Primary care, dental care, and paramedical services
Primary care, i.e., medical and surgical care provided by general practitioners, is covered under the ZFW, as specified in the Health Insurance (Treatment and Services) Decree. Care involves mainly consultations and visits, the prescription of pharmaceutical care, referral to medical specialists, and minor operations. Entitlements to these services are also defined implicitly: any type and quantity of care consistent with professional norms is covered by the scheme.
Entitlements to dental care have been limited in the past and are defined explicitly. The ministerial regulation “Dental Care Health Insurance” stipulates that persons up to the age of 18 years are entitled to dental care under the ZFW. Dental care includes 14 types of services, among which are periodic checkups, fluoride application treatment, sealing, and periodontal care. Adults are entitled to dental care only under special circumstances: special dental conditions and physical or mental disabilities.
Paramedical care—consisting of physiotherapy, Mensendieck or Cesar remedial therapy, speech therapy and ergotherapy—is partly covered. The first nine sessions are excluded from reimbursement, but thereafter some patients over the age of 18 years are entitled to physiotherapy, Mensendieck or Cesar remedial therapy for the treatment of chronic conditions that are defined in the Regulations Governing the Provision of Paramedical Assistance.
Curative care at home
Under exceptional conditions and with authorization by the sickness fund, specialized services of curative care may be provided at home.

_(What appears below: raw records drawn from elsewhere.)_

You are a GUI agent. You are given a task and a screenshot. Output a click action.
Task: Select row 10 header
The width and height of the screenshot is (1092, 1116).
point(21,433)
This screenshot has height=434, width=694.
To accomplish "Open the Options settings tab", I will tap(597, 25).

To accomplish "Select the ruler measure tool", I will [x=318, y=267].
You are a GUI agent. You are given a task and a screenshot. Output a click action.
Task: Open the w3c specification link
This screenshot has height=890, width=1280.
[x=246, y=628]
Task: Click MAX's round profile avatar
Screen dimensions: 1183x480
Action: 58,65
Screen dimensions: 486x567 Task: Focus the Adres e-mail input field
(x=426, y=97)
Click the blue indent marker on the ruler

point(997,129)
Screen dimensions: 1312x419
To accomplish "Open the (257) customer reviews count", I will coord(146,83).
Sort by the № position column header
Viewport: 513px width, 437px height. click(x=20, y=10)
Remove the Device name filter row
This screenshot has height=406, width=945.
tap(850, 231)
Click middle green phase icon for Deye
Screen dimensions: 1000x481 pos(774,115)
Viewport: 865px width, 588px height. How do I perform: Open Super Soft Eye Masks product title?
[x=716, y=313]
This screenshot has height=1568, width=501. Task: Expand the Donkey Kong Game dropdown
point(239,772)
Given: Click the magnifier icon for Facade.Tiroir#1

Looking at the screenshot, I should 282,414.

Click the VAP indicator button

First, persons are entitled to kidney dialysis at home or in a dialysis center under ZFW. If the dialysis takes place at home, the costs of training a person to carry out dialysis or providing assistance during the procedure are also covered. The costs of inspecting and maintaining equipment, modifying the home, providing special sanitary fittings, and heating are also reimbursable. Second, the ZFW regulates the use of treatment for chronic intermittent ventilation. Those covered by the ZFW are entitled to treatment at a ventilation center. A center may lend the patient the equipment for use at home or in a location where several persons can use the equipment. Specialist and pharmaceutical care provided by or on the advice of the ventilation center are also included.